Permintaan Maaf

11 7 1
                                    


13. Permintaan Maaf

***

Banyak pertimbangan yang membawa Antara kesini. Cowok itu duduk di teras dengan tatapan lurus ke depan, menunggu sang empu keluar. Antara bisa melihat garasi rumah Tari yang penuh. Itu artinya orang tua gadis itu ada di rumah karena ini memang hari libur. Seharusnya Antara tidak mengganggunya, tapi Tari sempat mengganggu pikirannya.

"Mau masuk?" Tari menunjuk ke arah dalam dengan jempolnya, menawarkan Antara untuk masuk.

"Gak usah disini aja, cuma sebentar."

Tari mengangguk. Ia segera duduk di kursi satunya, kemudian menunggu kata selanjutnya dari Antara. Jantungnya berdegup kencang, takut kalau Antara mengatakan hal yang cukup membuatnya tercengang.

"Kamu .. gak papa kan?" tanya Antara pelan, kemudian cowok itu menggaruk bagian lehernya yang sama sekali tidak gatal.

Ia bingung harus bilang apa. Tujuan Antara kesini hanya untuk melihat Tari. Karena kemarin seharian bersama Gendis. Malamnya, Antara malah merindukan Tari.

"Aku gak papa, emang kenapa?" Tari bertanya balik.

Rasa canggung itu jelas menyelimuti keduanya.

"Maaf gak ngabarin kamu lewat hp. Aku nunggu chat dari kamu juga, tapi gak ada," ucap Antara jujur.

"Aku lagi gak mau chat kamu An."

Antara mengangkat kepalanya untuk menatap Tari. Akui saja Antara egois, ia bahkan ingin Tari yang selalu mencarinya walaupun sebatas chat saja.

"Kamu males hubungin aku ya Tar?"

"Iya," balas Tari pelan, kemudian menggigit bibirnya kuat.

Bukan hanya Antara. Tari juga menunggu cowok itu menghubunginya atau mungkin meminta maaf padanya.

"Kamu kemarin sama Gendis?" Tari memberanikan diri untuk bertanya.

Padahal ia sendiri sudah tau, pertanyaan itu hanya menyakiti dirinya sendiri. Kemana lagi Antara pergi di hari libur selain ke rumah Gendis? Bahkan Tari juga sudah hafal. Tari coba bertanya karena beberapa hari lalu Antara bilang untuk sedikit menjaga jarak dengan Gendis.

"Iya sama dia."

Tari tersenyum getir, hatinya terasa tercabik-cabik.

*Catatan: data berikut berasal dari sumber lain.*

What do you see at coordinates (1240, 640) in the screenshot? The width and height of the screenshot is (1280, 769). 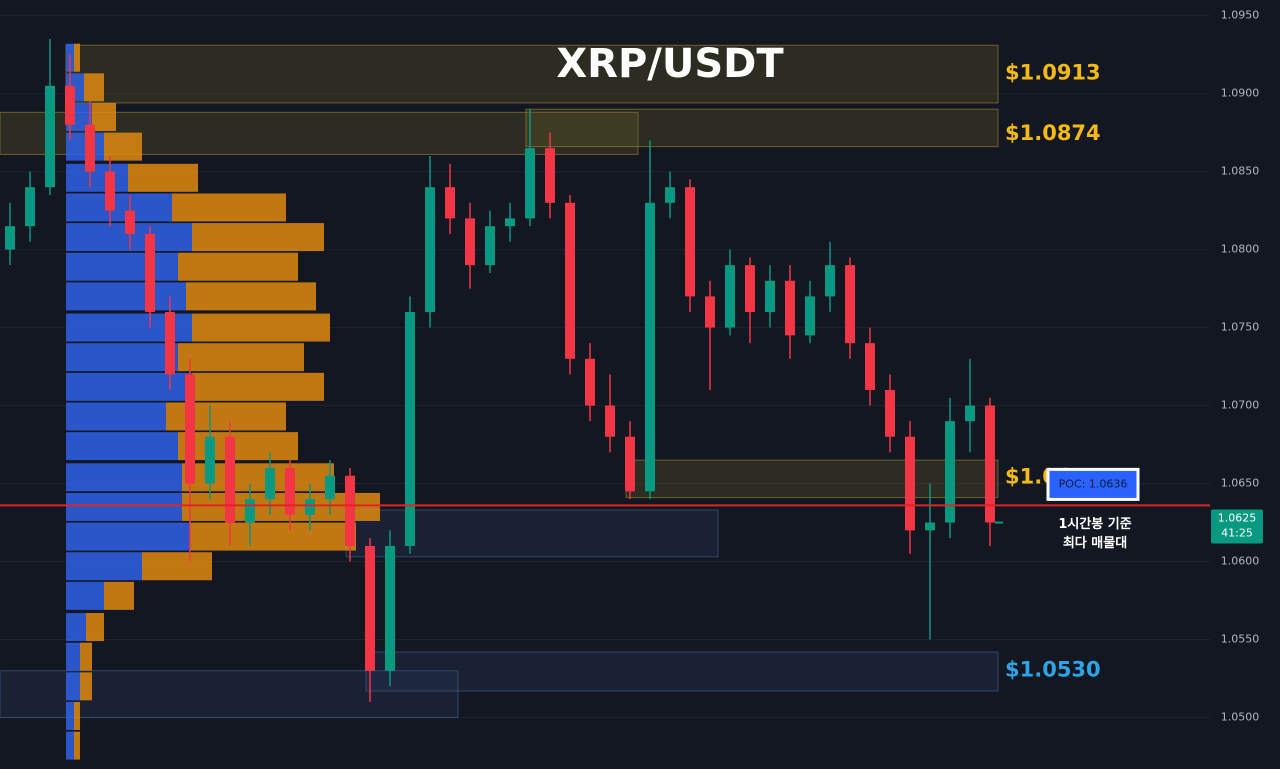 I see `y-tick-label: 1.0550` at bounding box center [1240, 640]. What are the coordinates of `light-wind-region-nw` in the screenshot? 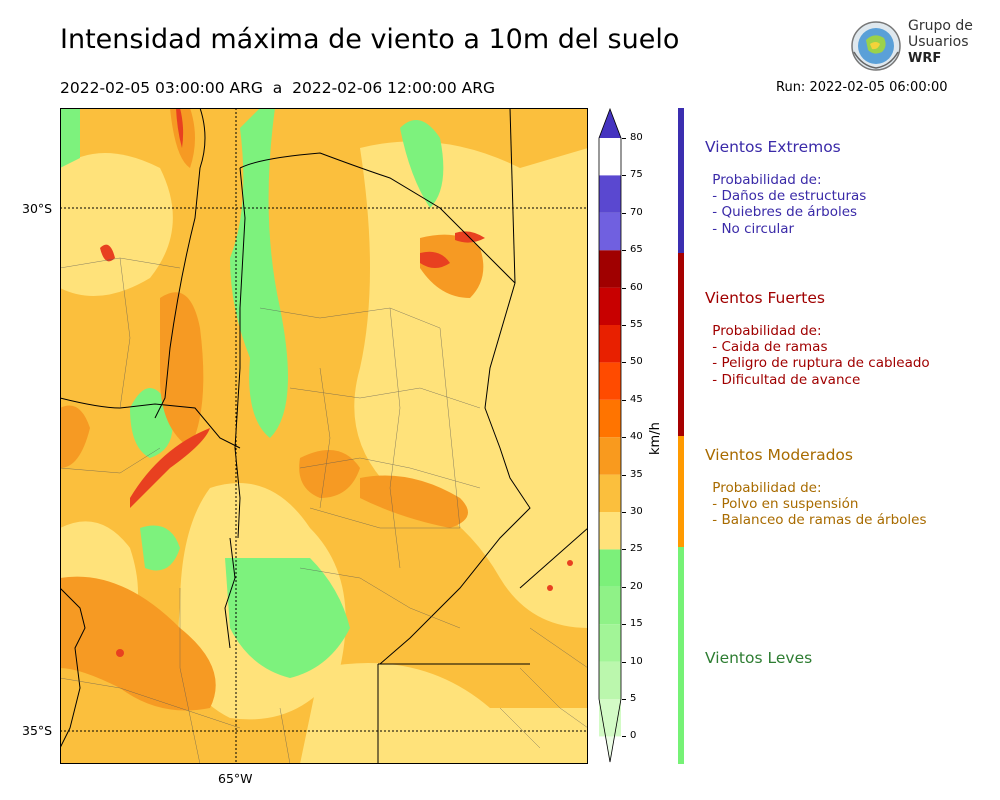 It's located at (116, 224).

"Kamu udah selesai? Kalo udah aku mau masuk, kamu bisa pulang," ucap Tari. Gadis itu seolah mengusir Antara dengan halus.

"Kamu benci sama aku ya Tar?" Antara menatap matanya dalam, menyelami banyak luka disana.

"Aku gak pernah benci kamu Antara," Tari menegaskan.

"Gimana aku bisa benci dan cinta sama kamu?" air mata gadis itu luruh juga. Tari menahan isak tangisnya, ia cepat cepat menutup wajah dengan kedua tangan.

"Aku pulang dulu. Maaf cuma bisa buat kamu nangis."

Kalimat itu menjadi yang terakhir sebelum Antara melangkahkan kaki ke arah motornya. Sebelum mencapai pagar rumah, Tari lari mengejarnya dengan cepat. Gadis itu memeluk tubuh Antara dari belakang, mendekap pinggang Antara dengan kuat.